Records drawn from a dataset
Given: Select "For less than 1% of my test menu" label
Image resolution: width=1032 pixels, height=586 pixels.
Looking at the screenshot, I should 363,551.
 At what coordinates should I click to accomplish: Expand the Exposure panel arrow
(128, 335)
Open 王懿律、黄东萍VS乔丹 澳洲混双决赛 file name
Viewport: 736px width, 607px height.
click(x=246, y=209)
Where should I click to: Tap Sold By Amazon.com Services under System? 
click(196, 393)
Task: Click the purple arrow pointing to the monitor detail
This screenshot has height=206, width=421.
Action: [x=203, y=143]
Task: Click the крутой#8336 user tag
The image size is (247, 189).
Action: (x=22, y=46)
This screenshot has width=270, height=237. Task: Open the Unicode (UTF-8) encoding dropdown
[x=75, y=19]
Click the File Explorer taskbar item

* * *

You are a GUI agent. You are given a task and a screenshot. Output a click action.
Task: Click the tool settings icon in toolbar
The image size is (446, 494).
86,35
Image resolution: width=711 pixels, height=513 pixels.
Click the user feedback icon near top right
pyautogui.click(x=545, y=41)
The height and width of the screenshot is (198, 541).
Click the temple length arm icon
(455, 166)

--

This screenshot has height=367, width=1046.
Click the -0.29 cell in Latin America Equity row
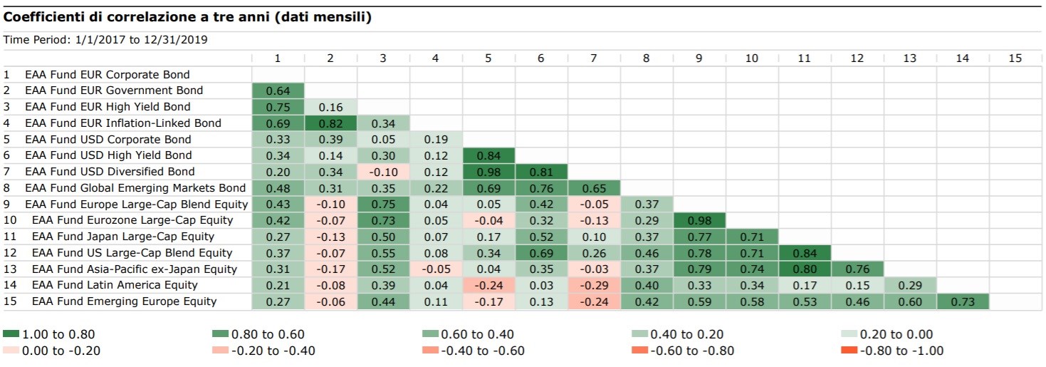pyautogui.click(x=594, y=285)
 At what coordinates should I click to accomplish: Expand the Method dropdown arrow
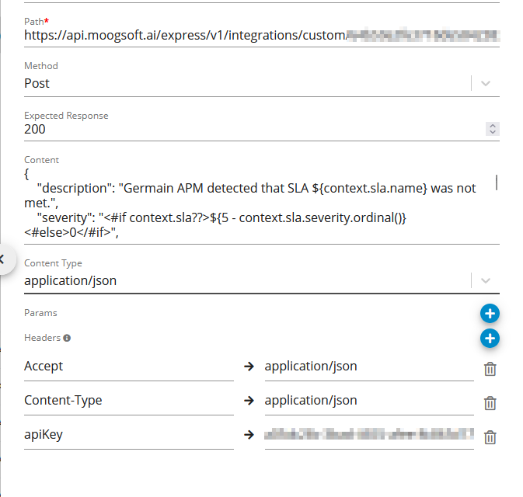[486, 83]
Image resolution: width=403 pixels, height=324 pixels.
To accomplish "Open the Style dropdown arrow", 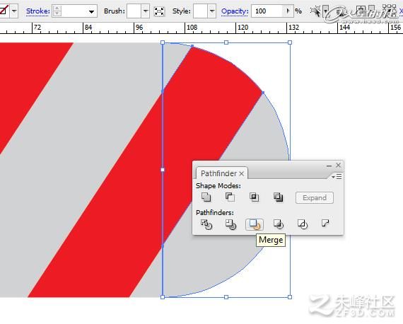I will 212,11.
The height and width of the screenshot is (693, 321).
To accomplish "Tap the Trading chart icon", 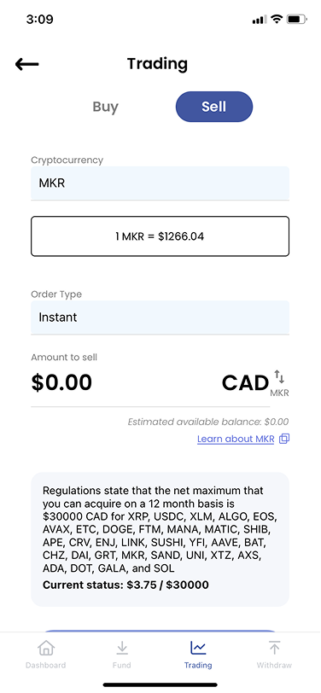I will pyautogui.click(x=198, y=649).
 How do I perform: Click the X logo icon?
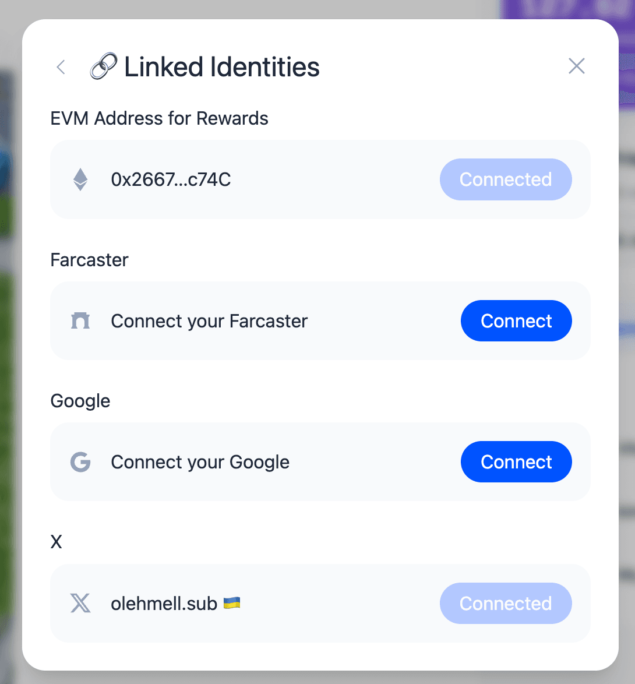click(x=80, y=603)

Your objective — Look above for the line containing "This screenshot has width=270, height=237." and the line containing "Click the File Explorer taskbar item". Transcribe both, with the lines between them, exactly.

Exercise response —
This screenshot has width=270, height=237. Task: Open the Unicode (UTF-8) encoding dropdown
[x=75, y=19]
Click the File Explorer taskbar item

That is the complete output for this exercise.